_Passage provided_.

········

And maybe Ajar also liked the thought of Maxim magazine fame. The night before he turned himself in, Ebner made a video of him announcing his intentions, which Ebner posted on his website, Hollywood, Interrupted. It was instantly picked up by TMZ, the gossip website Gawker and news media all over the country.
“What’s your name?” Ebner asked Ajar, a lumpy young guy with droopy eyes and a goatee; weighing in at about 250 pounds, he wore an oversized T-shirt and baggy jeans. He looked like a white homeboy as played by Mall Cop actor Kevin James.
“Jonathan Ajar. A.k.a. Johnny Dangerous,” Ajar said with a sly smile.
“Media reports are calling you armed and dangerous. How would you respond to that?” Ebner asked.
“Not right now,” Ajar said offhandedly.
He was a 27-year-old ex-con who had spent a year and a half in a Wyoming state prison for drug trafficking between 2005 and 2006. He had grown up poor and sometimes homeless near Reseda, California, about 30 minutes northwest of L.A. When the LAPD searched his apartment in Winnetka, a small, predominantly Latino town in the Valley, on October 22, 2009, they reportedly found “a large amount of narcotics and paraphernalia,” including the prescription drugs Clonazepam, Lexapro, and Oxycodone; some allegedly stolen property, including a diamond-encrusted Cartier Tiger watch, a Montblanc watch, gold and diamond bracelets and rings, purses by Marc Jacobs, Louis Vuitton, and Chanel, Gucci eyeglasses, a Blackberry, True Religi
on jeans; a bag of loose diamonds totaling 42.94 karats; “two stolen semi-automatic handguns,” “one semi-automatic shotgun,” a cache of live ammunition, and a ballistic vest. One of the handguns, a Sig Sauer .380, was registered to the actor Brian Austin Green.
“Mr. Ajar did come into possession of a few items, which were apparently stolen by Mr. Prugo and his friends, according to Mr. Prugo,” said Ajar’s lawyer, Michael Goldstein.

········

_Data shown_.

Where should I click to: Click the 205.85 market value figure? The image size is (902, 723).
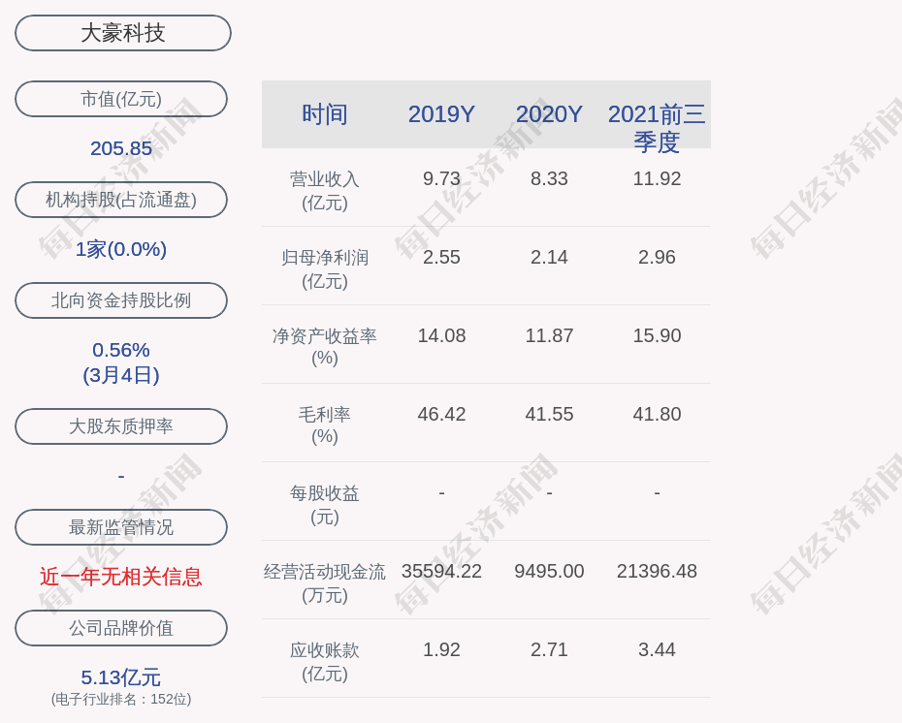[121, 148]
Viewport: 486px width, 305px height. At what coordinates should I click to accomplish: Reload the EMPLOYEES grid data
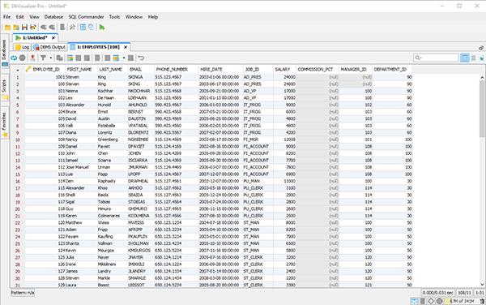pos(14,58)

········

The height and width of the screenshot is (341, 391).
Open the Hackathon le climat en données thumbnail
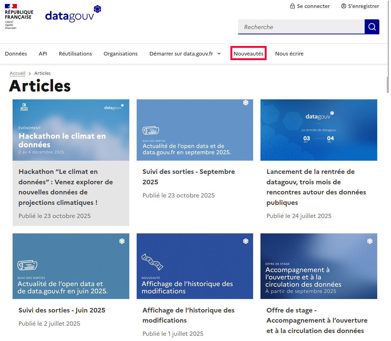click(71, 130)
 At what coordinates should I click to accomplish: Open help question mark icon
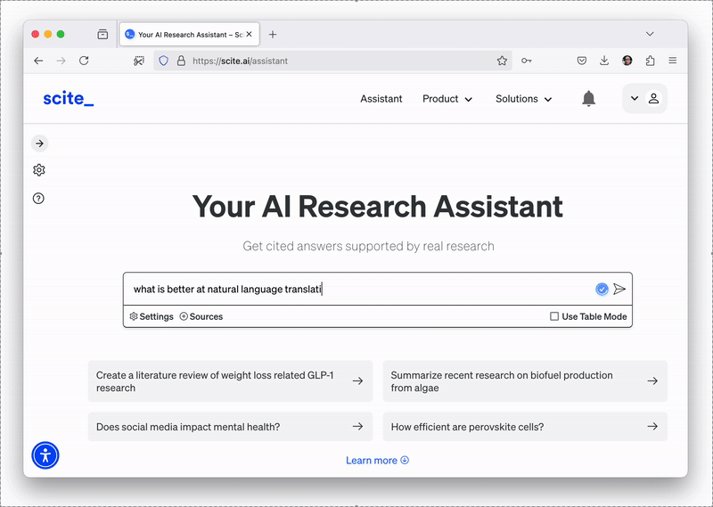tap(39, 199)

········

_Task requirements_.
[A] Using the passage about Jonathan Ajar above, mark each statement yes or no, and quote the words that decide it: (i) Ajar served a year and a half in a Wyoming state prison for drug trafficking. (ii) Ebner first posted the video of Ajar on TMZ. (iii) One of the handguns found was registered to Brian Austin Green.
[B] Carry on the passage about Jonathan Ajar above, starting right after its last sentence.

_Answers for this exercise_.
[A]
(i) Yes: "had spent a year and a half in a Wyoming state prison for drug trafficking between 2005 and 2006"
(ii) No: "which Ebner posted on his website, Hollywood, Interrupted"
(iii) Yes: "One of the handguns, a Sig Sauer .380, was registered to the actor Brian Austin Green."

[B]
In the parking lot of Hollywood Station that November day, Ajar allowed himself to be handcuffed by Officer Brett Goodkin before he was led inside. A videorazzo from TMZ called out from behind a chain link fence, “Hey Johnny, man, who’s the ringleader? How’d you meet these kids? Johnny, where were you hiding out this whole time, bro? Johnny Dangerous!”
Squinting in the sun, Ajar looked a bit stunned by his predicament. It was as if he suddenly couldn’t quite believe that he was going back to jail because of these “fucking idiots,” as he called the Bling Ring kids. He would be charged with 12 felony counts, including for possession of drugs for sale, possession of a firearm by a convicted felon, possession of ammunition, and receiving stolen property. He was held on $85,000 bail.
How did he get there? According to Ajar, he met Courtney Ames one night in the spring of 2009 at the Green Door, a Hollywood bar-restaurant that was very hot at the time (and since has cooled). Heidi Klum had thrown a Halloween party there, Orlando Bloom liked to have dinner there, and Prince had performed there in 2008. Ajar was a marginal figure on the L.A. nightlife scene, working as a promoter for Les Deux, another Hollywood club that was having a moment (it closed in 2010), with patrons like Leonardo DiCaprio, Paris Hilton, Lindsay Lohan, and the girls on The Hills—Lauren Conrad, Whitney Port, and Audrina Patridge.